Exercise aim: Check every line below, and copy those that include "Open".

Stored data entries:
|---|
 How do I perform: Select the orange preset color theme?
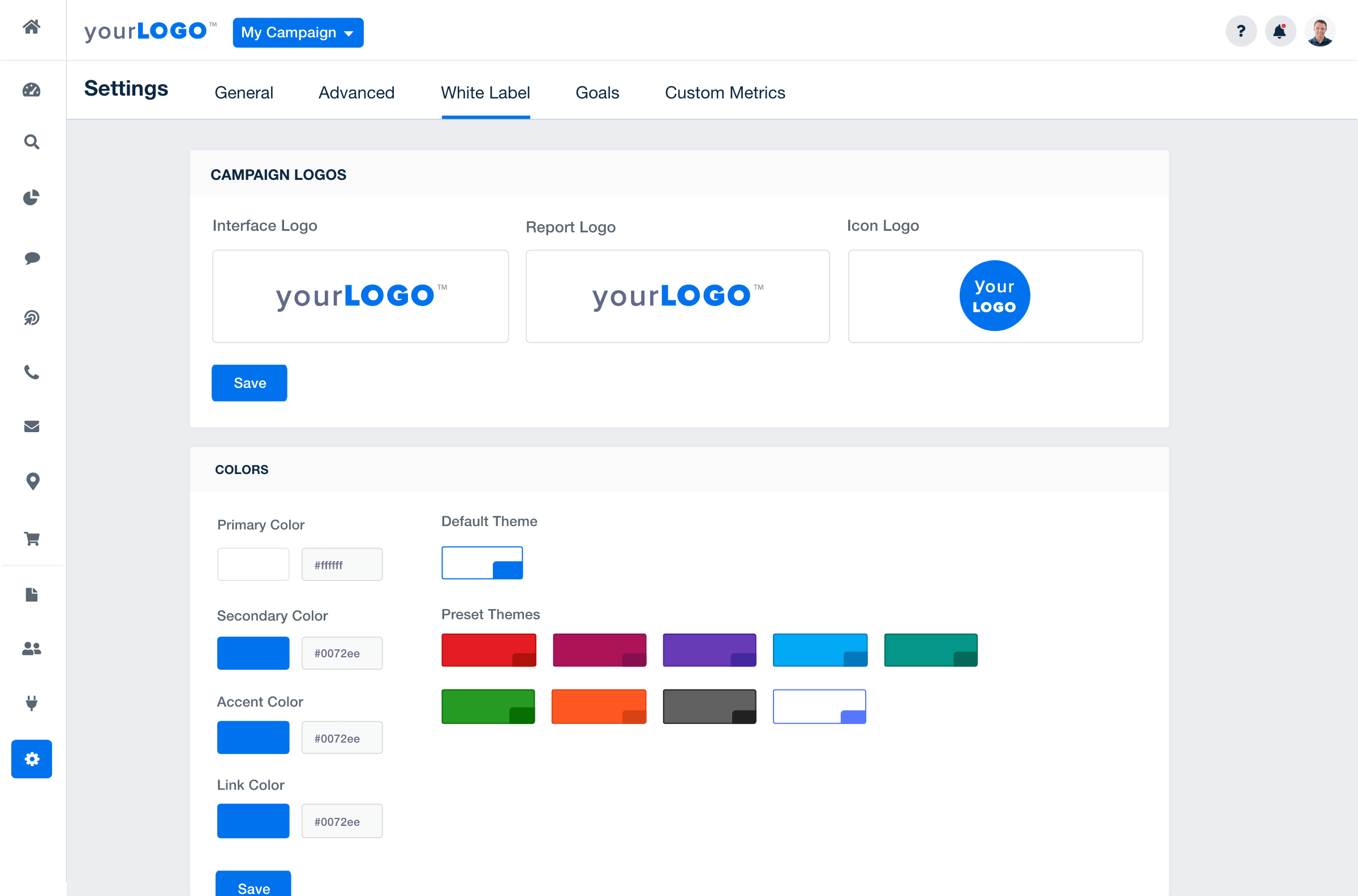point(599,705)
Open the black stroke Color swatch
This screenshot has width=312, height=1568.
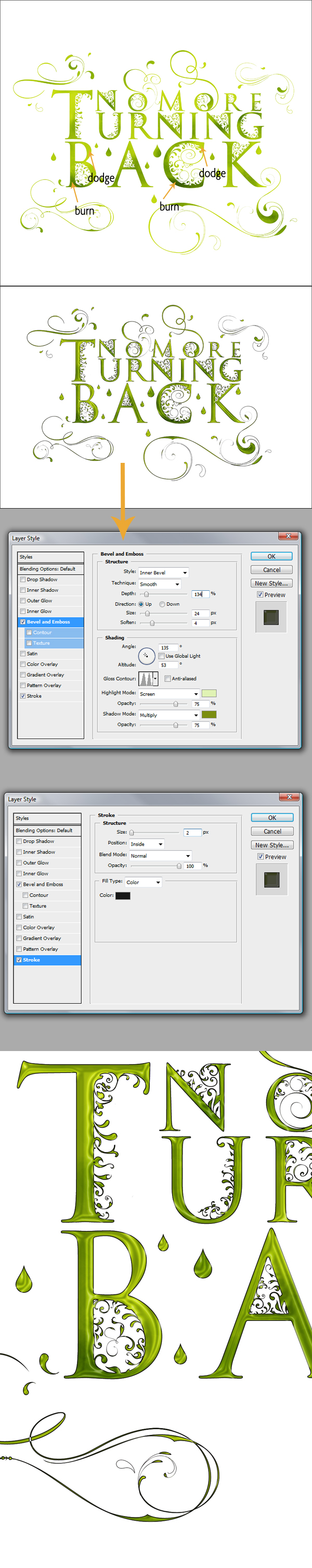coord(123,896)
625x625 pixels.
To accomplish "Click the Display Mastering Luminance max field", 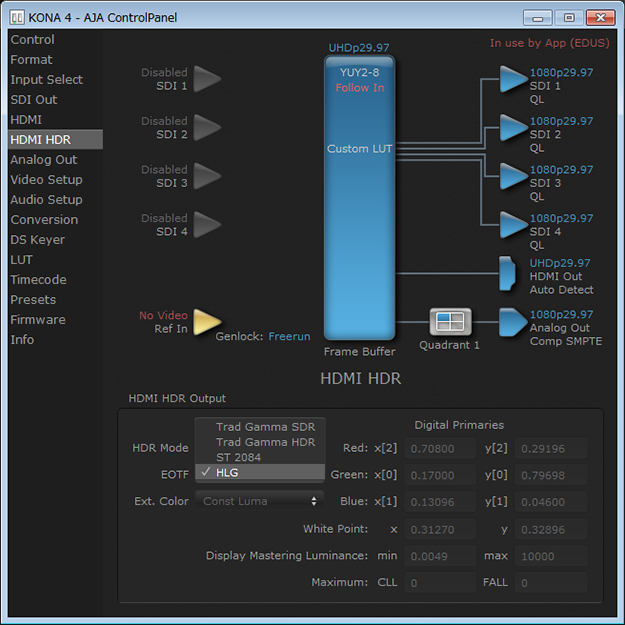I will click(550, 555).
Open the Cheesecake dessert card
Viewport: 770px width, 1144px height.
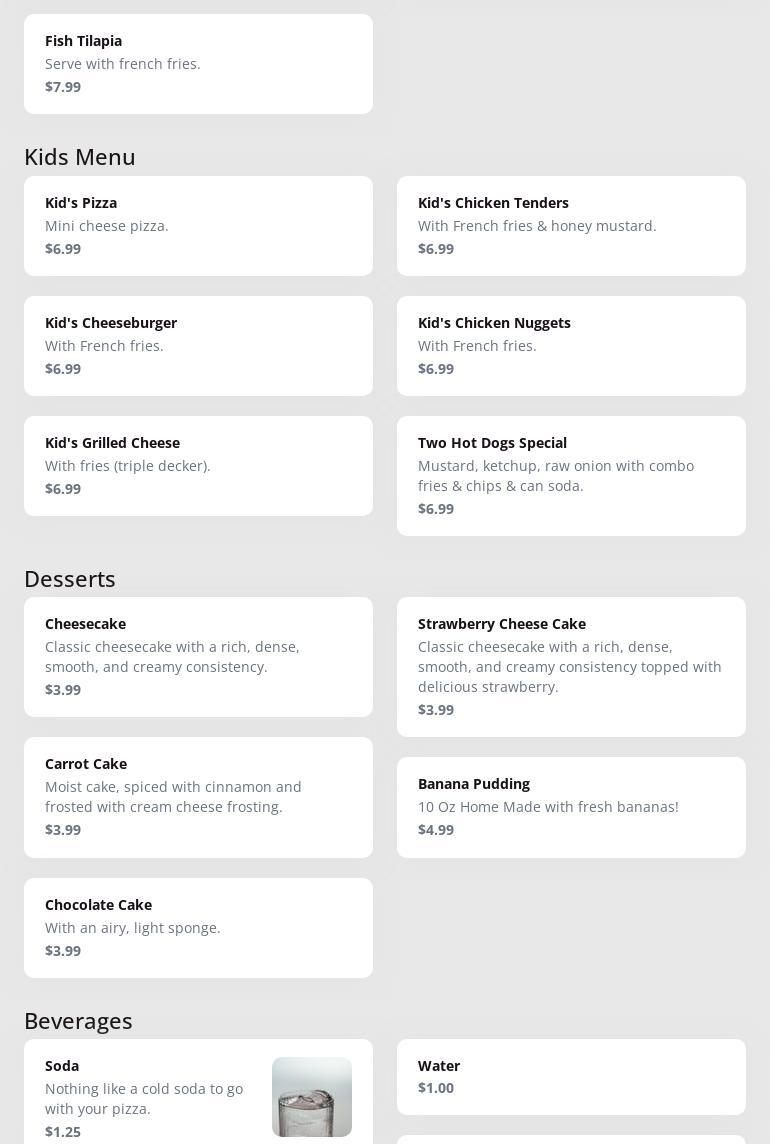click(x=198, y=656)
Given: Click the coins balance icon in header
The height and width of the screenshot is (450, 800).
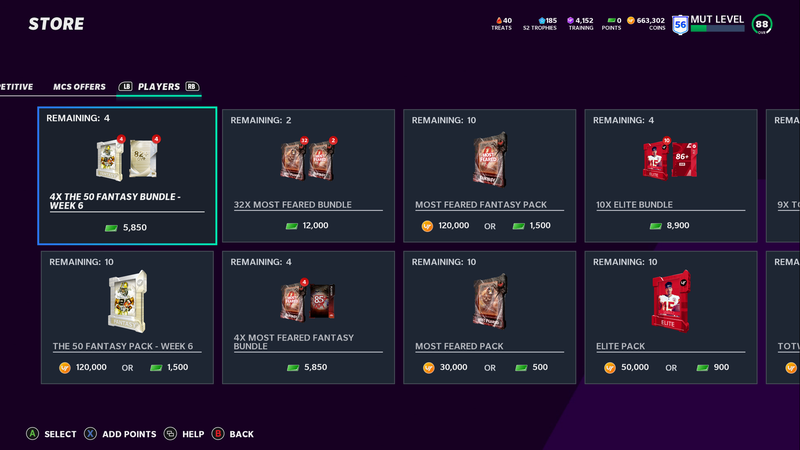Looking at the screenshot, I should (x=631, y=20).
|---|
Exercise result:
Open the black stroke Color swatch
Open the Cheesecake dessert card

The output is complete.